* [SUPPLIED PASSAGE]
========================================================================
Being a professional 3D visualization artist requires more than knowing the ins and outs of complicated rendering software and a keen eye for composition, color, and movement - it requires resourcefulness. Any artist worth the seventeen teraflop mega PC they do their work on knows where to look and who to ask in order to take the shortcuts necessary to maintain a lightning fast workflow schedule.
TurboSquid 3D is one of these places to look.
It is an online service that hosts hundreds and thousands of pre-made 3D models for 3D visualization artists to use to populate their work. It’s a digital library with a variety of categories ranging from cars and people to entire works of architecture. It gives rendering artists the ability to design what’s important and then pick and choose from TurboSquid to fill in the less important blanks.
3D models are distributed on a pay-per-model basis. Once you’ve purchased a license to use a particular asset - let’s say a blue 2017 Ford F150 Raptor - you’re then free to use it to populate an image or animation in whichever way your creative mind might dream up. The models available are all world-class quality, and are made by the same professionals who are buying them on the back end.
And for those same professionals - that would be you - TurboSquid is a great place for you to show off (and potentially sell) your modeling work. Your models will need to be held to the highest of industry standards, and will even be run through a CheckMate certification in order to ensure accuracy and quality. Once your model has been approved, it will be uploaded to their marketplace and sell for as much as $1000.
Additionally, if you’re part of a team, firm, or digital rendering office and are looking for a more robust, ongoing relationship with TurboSquid, the offer a free membership to their Enterprise Program, which allows members to work with TurboSquid to establish budgets and workflow constraints to ensure the most help for the least investment.
TurboSquid is also great for architecture firms who are looking to bolster their 3D model library when doing rendering work in-house. This isn’t always the most viable option for smaller firms, but for offices with big-budget projects, there are plenty of landscape, entourage, and figure options to make the architecture pop. These models will add the movement and context needed to allow the focus to be on the merits of the design, and not the weird looking rendered kid with three feet and seven eyes.
For 3D rendering and visualization artists looking for a consistent and reliable resource for the most meticulously crafted 3D models the internet has to offer, look no further than TurboSquid. It has a weird name, an easy-to-use interface, and the parts and pieces that will take your work from good to WHOA! The investment is worth the reward.
========================================================================
* [EXCERPTED DATA]

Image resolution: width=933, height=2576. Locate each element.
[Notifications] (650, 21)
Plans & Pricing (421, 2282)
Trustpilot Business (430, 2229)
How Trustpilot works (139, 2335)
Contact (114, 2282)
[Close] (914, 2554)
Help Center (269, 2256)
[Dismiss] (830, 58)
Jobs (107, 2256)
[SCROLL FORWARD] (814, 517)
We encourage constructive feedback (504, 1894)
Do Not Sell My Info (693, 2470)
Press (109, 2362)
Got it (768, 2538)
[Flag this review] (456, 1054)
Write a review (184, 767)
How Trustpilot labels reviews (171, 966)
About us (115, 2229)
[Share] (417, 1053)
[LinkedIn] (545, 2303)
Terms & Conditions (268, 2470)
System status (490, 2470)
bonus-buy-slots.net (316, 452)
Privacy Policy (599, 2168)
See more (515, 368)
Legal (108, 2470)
========================================================================
* [TASK INSTRUCTIONS]
a - In the TurboSquid text, what certification must a model pass before it is uploaded to the marketplace?
b - Can you summarize the TurboSquid text in two sentences?

* [RESPONSES TO THE TASKS]
a - A CheckMate certification.

b - TurboSquid is an online service hosting a large library of pre-made 3D models that visualization artists buy on a pay-per-model basis to populate their images and animations. Artists can also sell their own models there once they pass a CheckMate certification, and the service offers teams a free Enterprise Program membership and gives architecture firms landscape, entourage, and figure options.